Lax oversight by the LAUSD Charter School Division allows charter schools to manipulate their enrollment in other ways. For years, the LAUSD ignored Granada Hills Charter School’s violation of the rule prohibiting schools from requiring that IEPs or 504 plans be submitted prior to enrollment. Despite the fact that charter schools are supposed to enroll every interested student, the Citizens of the World charter school chain is one of many that invite parents to “apply” to its schools. The regulators at the LAUSD insist that despite this wording, there is no “information showing that CWC [East Valley] is not admitting all pupils who wish to attend, denying admission for any student, or has any discriminatory admissions policy.” The data comparing the charter to a public school that is a half mile away from it shows something different:

As the North Valley Military Institute (NVMI) gets closer to failing, the charter school has embraced exclusionary policies. While announcing an ill-fated attempt to turn the school into a “Middle College” program, “Superintendent” Mark Ryan threatened to eliminate special day classes for children with moderate to severe disabilities if enough students did not enroll to make them financially “viable.” He also told parents that IEPs, which are supposed to be legally binding, would not cover college classes, even though these classes were being offered as part of the high school program.

At a meeting of NVMI’s Executive Committee last weekend, one of the school’s trustees went even further in her comments. Julie Ward, who is also a parent at the school, stated that NVMI should be selective in the students who are allowed to remain at the school, particularly with the classes that are held on the Los Angeles Mission College campus. She went as far as to suggest that “if you can’t perform right now in the college program that you’re in, you don’t need to be in our program. At all.”

That suggestion led to this remarkable comment.
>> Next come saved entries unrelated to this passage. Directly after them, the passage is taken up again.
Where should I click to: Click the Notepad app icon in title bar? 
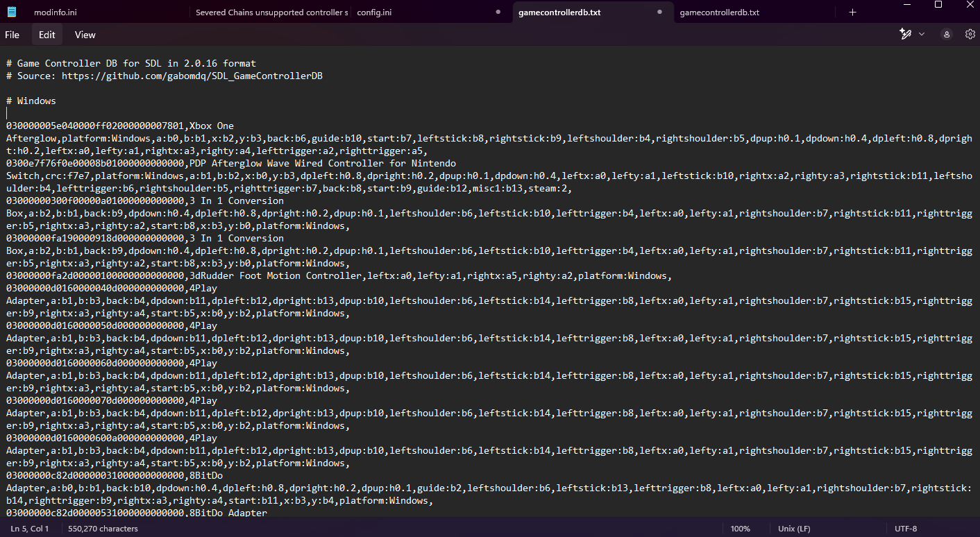click(x=12, y=12)
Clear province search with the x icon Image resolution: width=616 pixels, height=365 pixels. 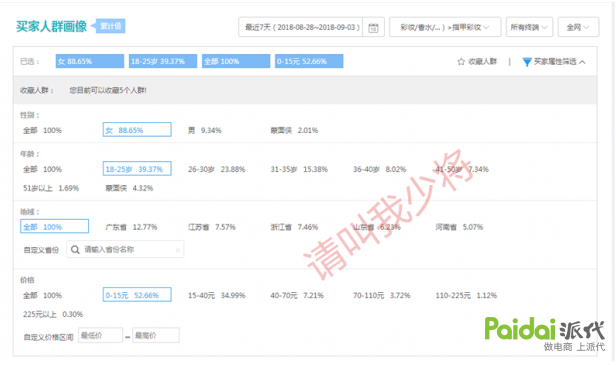click(178, 250)
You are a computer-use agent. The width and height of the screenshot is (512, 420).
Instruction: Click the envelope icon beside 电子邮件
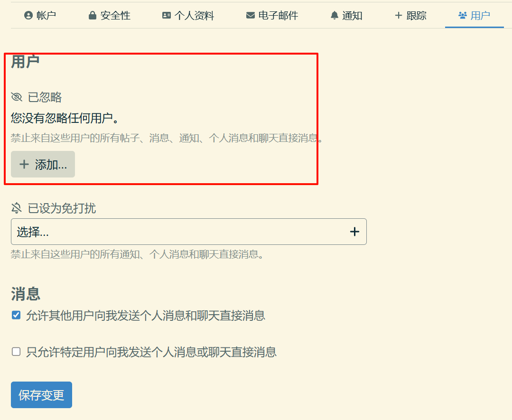(251, 16)

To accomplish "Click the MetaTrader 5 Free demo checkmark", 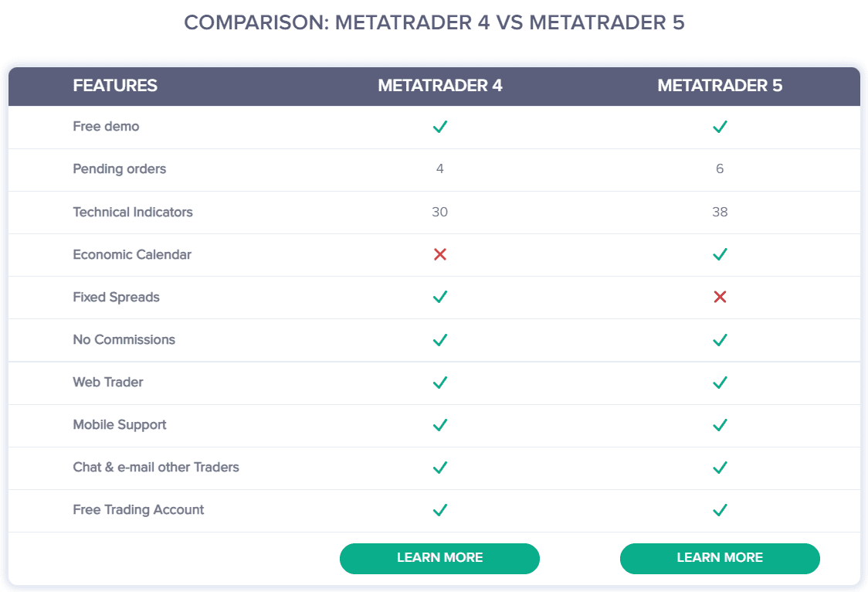I will tap(720, 127).
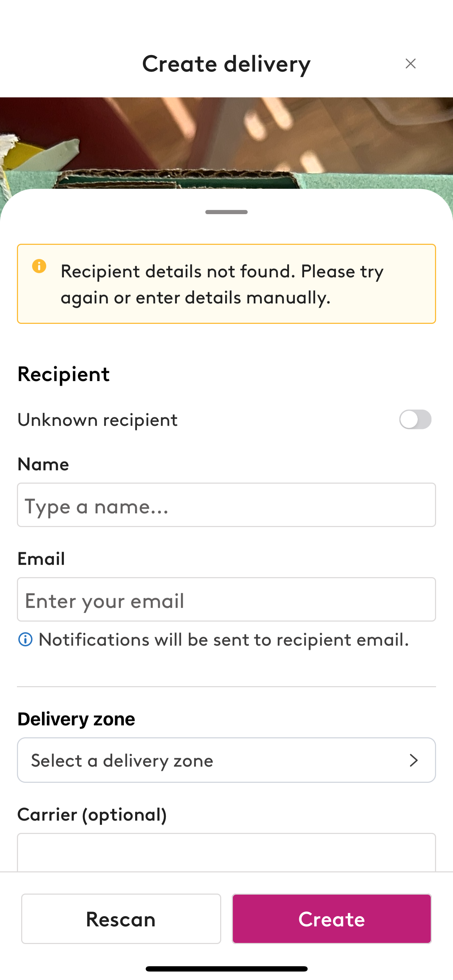Tap the Create delivery title
The width and height of the screenshot is (453, 980).
coord(226,64)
Knowing that there were “members of the press” and representatives from the authorizers at the Los Angeles County Office of Education (LACOE) attending, Mark Ryan was quick to say that, despite what he had stated about students with special education needs at the previous meeting, Ward’s comments were not the official policy of NVMI. In doing so he threw other charter schools under the bus by declaring that “we are not one of those charter schools that cherry-picks, that says…’if this kid doesn’t want to do it or can’t do it…then they shouldn’t be at our school.’” He went on to acknowledge Ward’s viewpoint as a parent’s “opinion,” ignoring the fact that Ward is a Trustee and helps to set policy at the school.

Do you suppose he’d be willing to name those other schools?